▶ EXERCISE BRIEF
Quote the entries below from the line with "Viewport: 902px width, 815px" through the line with "The width and", both ends included, and only those lines.

▶ INPUT FOR THIS TASK
_ _ _ _ _ _ _

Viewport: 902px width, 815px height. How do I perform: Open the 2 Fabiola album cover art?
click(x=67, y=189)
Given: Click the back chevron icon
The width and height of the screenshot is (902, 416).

_ _ _ _ _ _ _

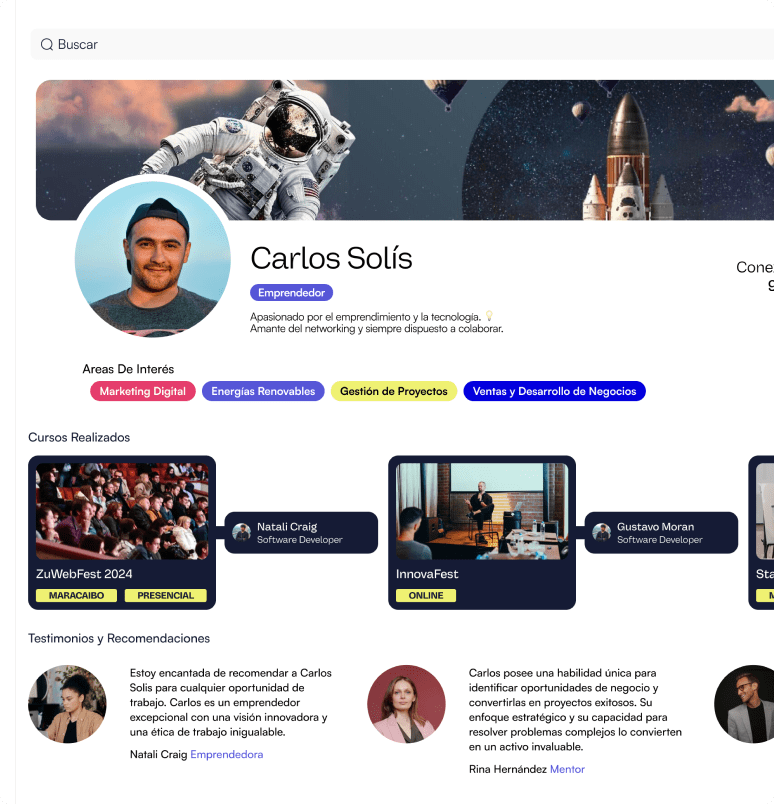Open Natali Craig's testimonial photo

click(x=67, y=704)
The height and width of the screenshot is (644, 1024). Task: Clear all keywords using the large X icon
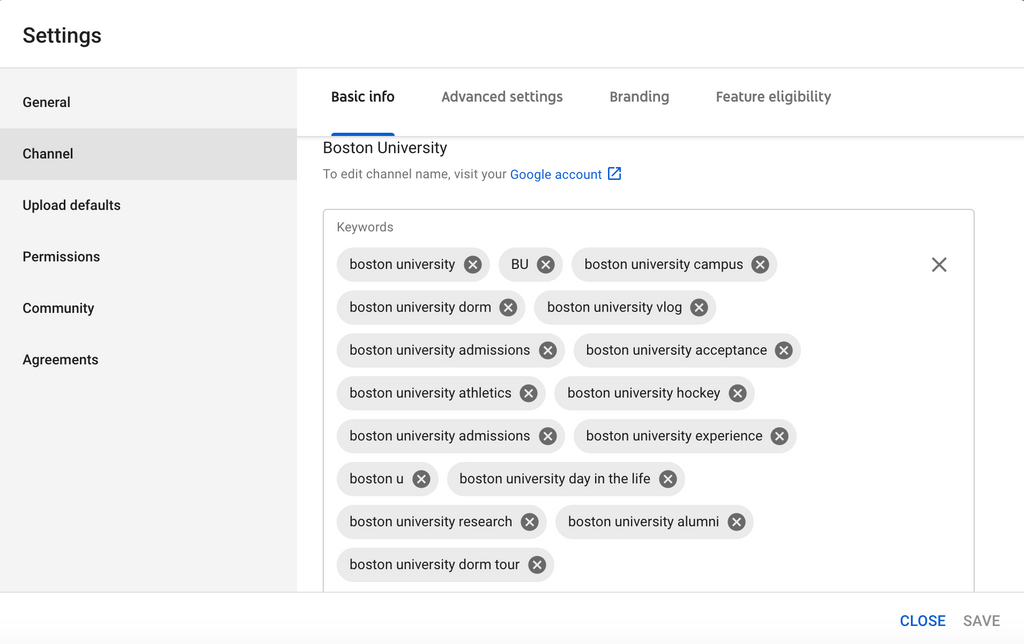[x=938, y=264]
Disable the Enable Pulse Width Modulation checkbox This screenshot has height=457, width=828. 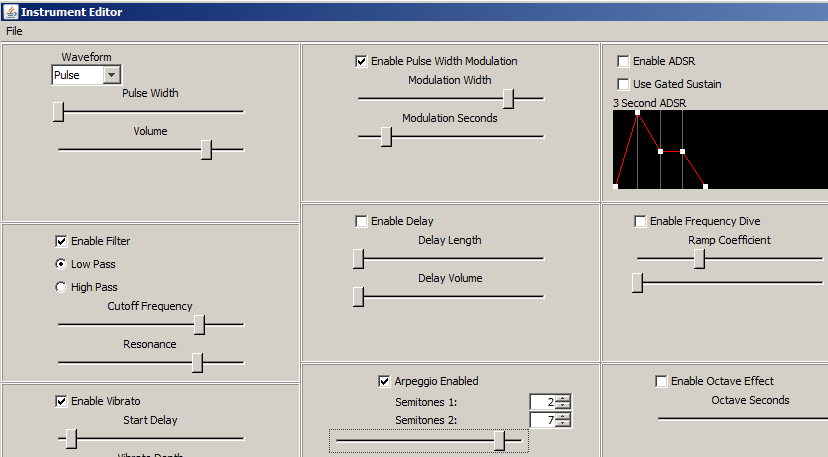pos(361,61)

_ _ _ _ _ _ _

▶ OUTPUT OF THE EXERCISE
Viewport: 902px width, 815px height. How do I perform: Open the 2 Fabiola album cover art?
click(x=67, y=189)
Given: Click the back chevron icon
The width and height of the screenshot is (902, 416).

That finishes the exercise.